─── Records provided ───
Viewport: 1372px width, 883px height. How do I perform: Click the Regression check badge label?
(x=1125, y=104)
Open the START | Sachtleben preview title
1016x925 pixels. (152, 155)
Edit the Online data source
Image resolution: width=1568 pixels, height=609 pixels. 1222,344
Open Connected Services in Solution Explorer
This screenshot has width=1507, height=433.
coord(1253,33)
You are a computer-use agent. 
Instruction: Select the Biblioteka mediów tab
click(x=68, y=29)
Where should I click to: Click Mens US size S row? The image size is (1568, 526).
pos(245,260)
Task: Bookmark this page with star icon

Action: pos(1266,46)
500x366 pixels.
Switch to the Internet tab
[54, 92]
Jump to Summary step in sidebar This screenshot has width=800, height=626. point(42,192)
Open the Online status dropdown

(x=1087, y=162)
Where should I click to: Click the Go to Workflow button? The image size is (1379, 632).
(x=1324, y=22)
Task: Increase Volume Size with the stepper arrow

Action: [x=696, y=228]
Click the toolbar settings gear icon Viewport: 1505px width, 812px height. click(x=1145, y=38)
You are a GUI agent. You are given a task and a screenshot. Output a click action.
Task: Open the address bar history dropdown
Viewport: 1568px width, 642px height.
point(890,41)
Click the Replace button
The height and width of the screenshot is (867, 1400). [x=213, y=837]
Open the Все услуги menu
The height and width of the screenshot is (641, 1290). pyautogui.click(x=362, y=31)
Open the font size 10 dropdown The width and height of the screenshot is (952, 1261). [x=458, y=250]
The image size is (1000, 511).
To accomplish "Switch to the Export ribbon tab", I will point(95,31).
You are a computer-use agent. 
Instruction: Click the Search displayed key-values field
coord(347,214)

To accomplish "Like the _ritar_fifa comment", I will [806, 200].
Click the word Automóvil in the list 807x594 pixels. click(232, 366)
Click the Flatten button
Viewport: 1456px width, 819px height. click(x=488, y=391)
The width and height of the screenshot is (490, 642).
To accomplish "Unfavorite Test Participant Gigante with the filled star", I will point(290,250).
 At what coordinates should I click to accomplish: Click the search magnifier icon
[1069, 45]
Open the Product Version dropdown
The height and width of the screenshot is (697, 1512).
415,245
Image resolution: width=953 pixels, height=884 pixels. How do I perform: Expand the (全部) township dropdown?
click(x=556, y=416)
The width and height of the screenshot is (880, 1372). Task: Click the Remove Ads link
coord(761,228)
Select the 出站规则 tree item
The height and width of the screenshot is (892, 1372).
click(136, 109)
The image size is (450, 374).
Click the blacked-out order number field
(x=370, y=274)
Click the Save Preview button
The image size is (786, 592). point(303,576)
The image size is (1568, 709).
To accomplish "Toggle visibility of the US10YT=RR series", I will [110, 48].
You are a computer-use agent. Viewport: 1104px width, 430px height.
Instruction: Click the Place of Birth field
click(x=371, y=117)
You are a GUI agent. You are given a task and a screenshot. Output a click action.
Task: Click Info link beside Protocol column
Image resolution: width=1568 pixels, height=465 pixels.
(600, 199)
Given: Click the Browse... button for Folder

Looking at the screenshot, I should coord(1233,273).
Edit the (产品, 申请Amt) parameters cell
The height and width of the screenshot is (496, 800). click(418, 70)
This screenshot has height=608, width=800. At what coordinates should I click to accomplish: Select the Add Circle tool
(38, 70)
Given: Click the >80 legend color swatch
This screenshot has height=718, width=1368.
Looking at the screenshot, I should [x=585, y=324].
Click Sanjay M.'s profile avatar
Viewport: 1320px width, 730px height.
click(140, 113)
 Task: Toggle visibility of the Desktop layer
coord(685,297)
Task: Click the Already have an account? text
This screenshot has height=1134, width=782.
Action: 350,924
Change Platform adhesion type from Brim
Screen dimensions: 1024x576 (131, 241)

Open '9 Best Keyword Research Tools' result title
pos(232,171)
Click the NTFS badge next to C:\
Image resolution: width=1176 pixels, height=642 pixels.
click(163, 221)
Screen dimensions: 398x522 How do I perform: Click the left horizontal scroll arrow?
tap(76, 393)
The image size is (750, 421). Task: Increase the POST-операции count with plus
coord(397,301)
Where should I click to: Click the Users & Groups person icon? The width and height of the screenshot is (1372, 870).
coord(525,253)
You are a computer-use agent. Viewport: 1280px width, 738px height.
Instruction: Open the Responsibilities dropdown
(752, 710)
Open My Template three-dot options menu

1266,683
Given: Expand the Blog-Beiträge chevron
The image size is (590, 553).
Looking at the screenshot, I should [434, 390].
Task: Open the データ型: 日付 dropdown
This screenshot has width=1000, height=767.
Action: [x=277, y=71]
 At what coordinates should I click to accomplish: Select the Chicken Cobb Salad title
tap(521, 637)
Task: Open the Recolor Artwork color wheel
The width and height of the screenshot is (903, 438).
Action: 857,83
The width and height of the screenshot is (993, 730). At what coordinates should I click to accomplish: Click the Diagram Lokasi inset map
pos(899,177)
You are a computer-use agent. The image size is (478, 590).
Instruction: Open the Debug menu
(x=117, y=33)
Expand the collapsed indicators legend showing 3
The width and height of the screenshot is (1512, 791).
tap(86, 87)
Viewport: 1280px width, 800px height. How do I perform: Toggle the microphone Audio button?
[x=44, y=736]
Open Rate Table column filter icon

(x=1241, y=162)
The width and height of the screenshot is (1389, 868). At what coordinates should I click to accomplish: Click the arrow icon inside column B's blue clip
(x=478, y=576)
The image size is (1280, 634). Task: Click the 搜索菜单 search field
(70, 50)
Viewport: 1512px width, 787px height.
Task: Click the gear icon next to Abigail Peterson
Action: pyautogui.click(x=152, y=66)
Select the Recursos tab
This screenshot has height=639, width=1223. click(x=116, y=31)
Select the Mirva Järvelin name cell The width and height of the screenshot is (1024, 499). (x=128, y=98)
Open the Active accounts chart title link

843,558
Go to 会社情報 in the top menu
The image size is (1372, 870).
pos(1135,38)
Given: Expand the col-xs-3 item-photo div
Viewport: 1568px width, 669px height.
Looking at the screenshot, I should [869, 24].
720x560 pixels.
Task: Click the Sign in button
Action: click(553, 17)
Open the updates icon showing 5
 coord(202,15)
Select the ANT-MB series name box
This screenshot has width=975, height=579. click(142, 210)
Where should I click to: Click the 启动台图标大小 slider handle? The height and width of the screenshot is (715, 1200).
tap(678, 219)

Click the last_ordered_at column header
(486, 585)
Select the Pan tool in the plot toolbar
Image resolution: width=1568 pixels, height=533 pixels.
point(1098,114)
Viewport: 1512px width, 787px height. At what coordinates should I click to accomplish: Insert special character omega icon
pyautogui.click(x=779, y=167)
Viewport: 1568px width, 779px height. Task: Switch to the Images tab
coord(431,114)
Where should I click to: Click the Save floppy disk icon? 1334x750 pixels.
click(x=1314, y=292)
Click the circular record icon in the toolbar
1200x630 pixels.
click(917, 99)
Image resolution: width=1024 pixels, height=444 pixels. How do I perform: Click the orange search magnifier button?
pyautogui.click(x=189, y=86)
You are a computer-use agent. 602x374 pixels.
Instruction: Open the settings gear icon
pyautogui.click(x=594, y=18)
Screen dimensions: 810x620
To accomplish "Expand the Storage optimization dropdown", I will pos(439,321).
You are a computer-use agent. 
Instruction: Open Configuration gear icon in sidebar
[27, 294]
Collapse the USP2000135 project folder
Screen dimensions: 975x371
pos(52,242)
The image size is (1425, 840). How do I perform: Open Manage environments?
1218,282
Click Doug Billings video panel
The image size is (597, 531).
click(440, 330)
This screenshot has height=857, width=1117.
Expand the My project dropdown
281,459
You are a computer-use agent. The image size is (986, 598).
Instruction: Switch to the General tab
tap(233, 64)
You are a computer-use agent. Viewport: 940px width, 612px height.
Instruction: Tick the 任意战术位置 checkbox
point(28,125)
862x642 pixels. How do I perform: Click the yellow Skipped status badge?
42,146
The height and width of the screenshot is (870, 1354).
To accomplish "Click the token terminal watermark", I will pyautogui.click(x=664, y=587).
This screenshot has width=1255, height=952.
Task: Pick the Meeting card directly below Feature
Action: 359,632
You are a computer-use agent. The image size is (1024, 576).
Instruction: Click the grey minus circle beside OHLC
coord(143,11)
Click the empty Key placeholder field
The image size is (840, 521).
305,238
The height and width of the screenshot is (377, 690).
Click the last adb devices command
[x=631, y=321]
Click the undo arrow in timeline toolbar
───
* _Written request_
Please reproduce the records above verbatim, everything from the line containing "Task: Increase Volume" down to the line containing "point(890,41)", with both of those lines included.

* _Correct response_
Task: Increase Volume Size with the stepper arrow

Action: [x=696, y=228]
Click the toolbar settings gear icon Viewport: 1505px width, 812px height. click(x=1145, y=38)
You are a GUI agent. You are given a task and a screenshot. Output a click action.
Task: Open the address bar history dropdown
Viewport: 1568px width, 642px height.
point(890,41)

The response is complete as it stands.